Since I appear to only be writing for myself, I’ll keep up my plan to post things as they come to me even if they are in no chronological order whatsoever.
As of this posting, I’m closing in on compiling the best possible record of all campers to have ever attended TrailRidge - The Buladean Years (and those three years after we vacated the property that I continued TrailRidge as a travel camp).
In the process of attempting to find names of all past campers, there are several whose names keep popping up for a variety of reasons...and most of those reasons have been positive.
Seeing Scott Andrews show up in various newsletters and in photos reminds me of a lot of great memories. And one of those, possibly not a great memory but certainly memorable, dates back to that first summer in 1982.
I’ll make a long story short. Scott, who was about ten at the time, and Brett Sulzer, about 14 years old at the time, were on an overnight trip to the Appalachian Trail shelter behind camp with counselor Carter Friend and a few other boys. Somehow or other some dirt bikers had gotten onto the AT (now impassable to bikers) from Hughes Gap and had ridden the trail past where our campers were camped. Because of stories that had circulated earlier in the season about rabid bikers kidnapping kids, etc. that some staff member had told...when these bikers came through someone yelled “Scatter” or “Hide” or “Take Cover” or something along those line. Everyone took off and hid. A few minutes later they all came back together. Then the bikers came back to get on the main road and our campers did the same thing. But this time, I guess because it was getting near dark or because two boys decided to run farther than they did the last time...those two boys...Scott and Brett were nowhere to be found.

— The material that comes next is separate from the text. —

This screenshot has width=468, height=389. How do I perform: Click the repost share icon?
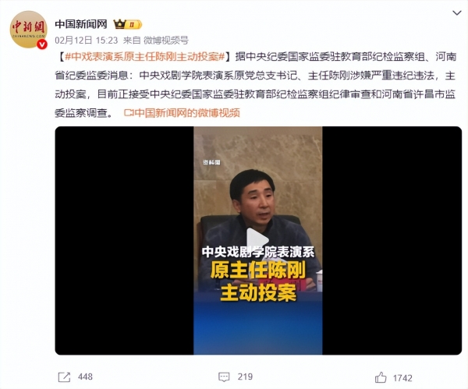coord(64,377)
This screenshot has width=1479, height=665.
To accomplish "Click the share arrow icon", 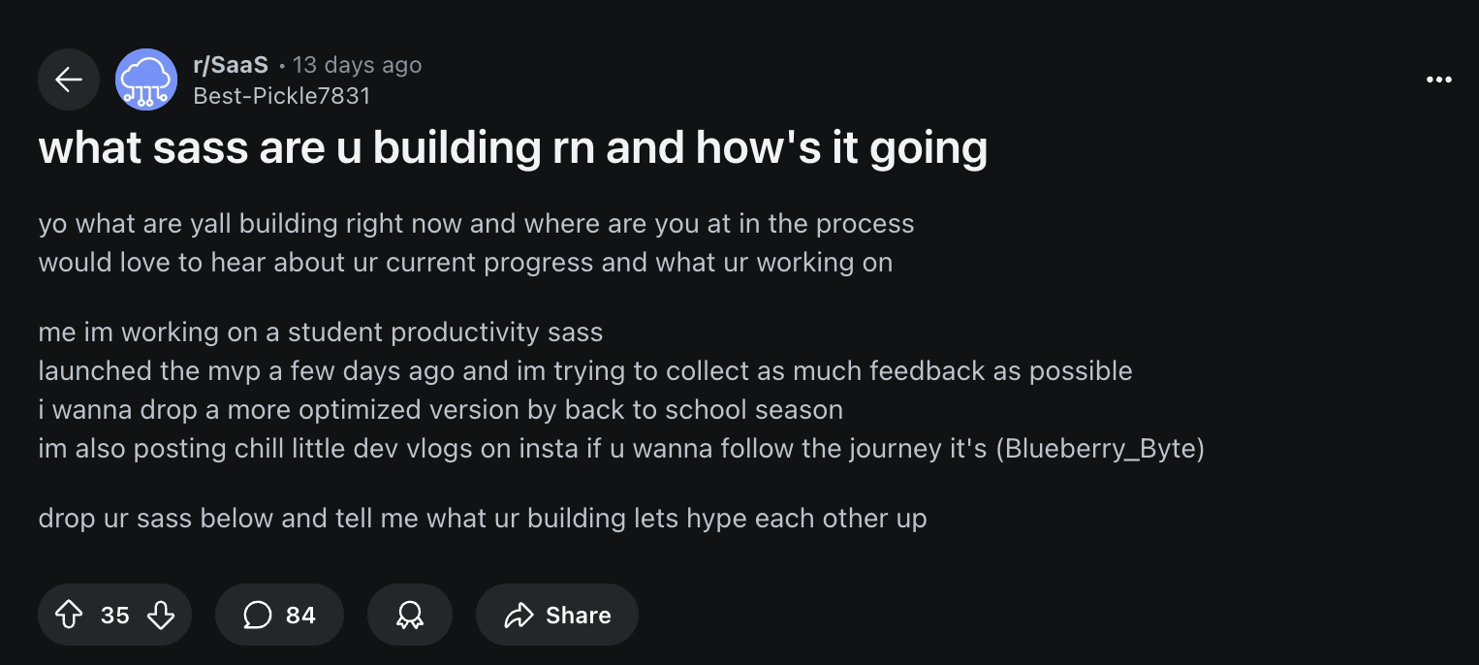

Counselor Carter Friend wasn’t quite sure what to do. I don’t think we had discussed losing campers during orientation. But it was now dark and all the calling for the kids wasn’t going to do any good. Carter made a decision to stay up and keep calling for the boys while letting the other kids get to sleep. He figured it wouldn’t do much good to attempt to get back to camp in the dark. So early the next morning Carter comes running down to camp (I imagine the distance from that shelter to TMC was a mile or less but without a decent trail it’s not an easy hike). He alerted us and at that point panic creeped in.
I could only imagine what could have happened to Scott and Brett. We had only been open a few weeks and I could see this as the end of the camp after one season. We called the local sheriff’s department, but they weren’t too interested in helping out because they figured the boys were actually in Tennessee. The AT where this shelter was located is right on the NC-TN border. So we mounted our own search teams to start looking. There were no cell phones for communications then (or if there were...there would have been no signal). Gus and a couple of people started at Iron Mountain Gap and hiked “north” and another crew started at Hughes Gap and hiked “south.”
I believe it was Nancy Thompson who took a camp vehicle (or perhaps her own car) and drove on over to the community of Burbank, TN which is at the base of Roan Mountain and somehow or other...there sat our two lost campers on a bench in front of a store. They weren’t able to call the camp because we were so new no one knew of us or perhaps Nancy beat them to the phone.
They were tired, hungry, and happy. We were tired, happy, and relieved! The boys had scattered that second time just a little too far and had become disoriented. They decided it better to stay put and make the most of a long night instead of trying to find their way out in the dark. That was a very smart and mature move for two young boys from New Orleans.
When daylight arrived they made their way downhill, found a road, followed it, and ended up at that store where we found them.
It was a happy reunion. Both boys returned for several more summers, especially Scott.
The parents got a telephone call from us explaining what had happened. They, to their credit, were understanding and supportive.
And while it has been nearly 30 years since that day...I’ve never forgotten it.
And I imagine we put in a “what to do if you, a camper, or everyone” gets lost session into future staff orientations.